HH-46E ‘Phrog’ Hops to California Helo Museum

August 8, 2016 | Author: Mark DiCiero

World Helicopter Day is just around the bend. Honeywell employee Mark DiCiero, founder of the Classic Rotors helicopter museum, talks about the museum’s latest acquisition.

The Boeing Vertol H-46 entered service with the U.S. Navy and Marine Corps back in the early 1960s. Its official name was the “Sea Knight,” but it will forever be known as the “Phrog.” Legend says that a Marine pilot gave it that name because he thought that the helicopter, perched on the runway, looked like a frog getting ready to jump. The name just stuck.

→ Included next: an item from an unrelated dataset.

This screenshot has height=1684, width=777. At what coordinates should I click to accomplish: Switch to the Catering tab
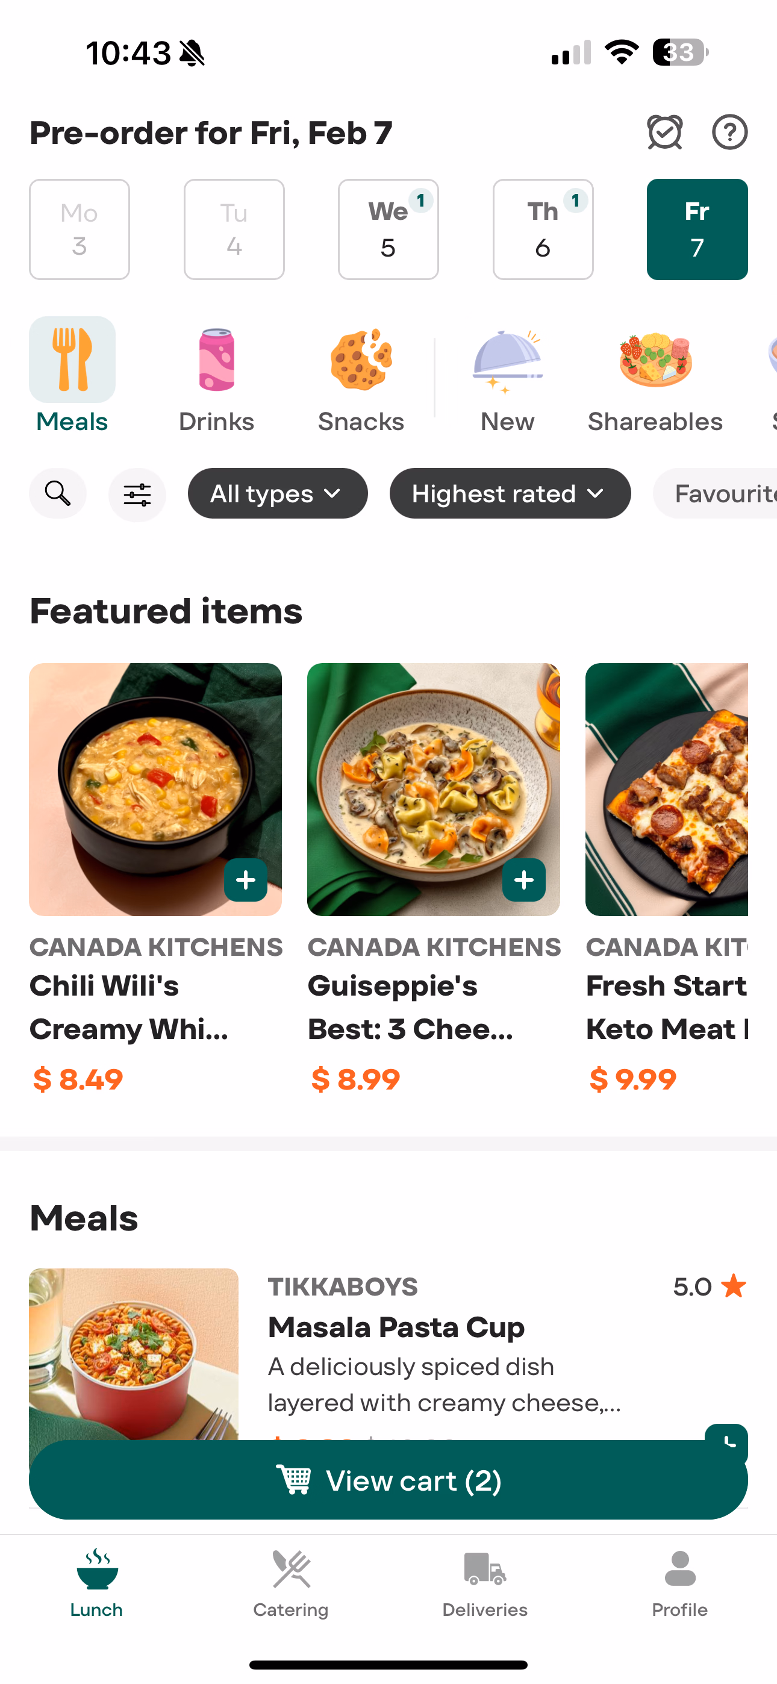[291, 1582]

It’s a funny name for a helicopter with a serious resume and a history of mission success that dates back to the Vietnam War. For more than 50 years, the Phrog was on the front lines transporting troops, delivering critical supplies, rescuing wounded service members and flying humanitarian missions in every corner of the world.

Several years ago, the Navy and Marine Corps began the process of decommissioning the remaining H-46s in their fleets. Most were snatched up by other government agencies and foreign governments. But when all was said and done, the U.S. government decided to donate a few helicopters to recognized aviation museums – including the Smithsonian in Washington, D.C.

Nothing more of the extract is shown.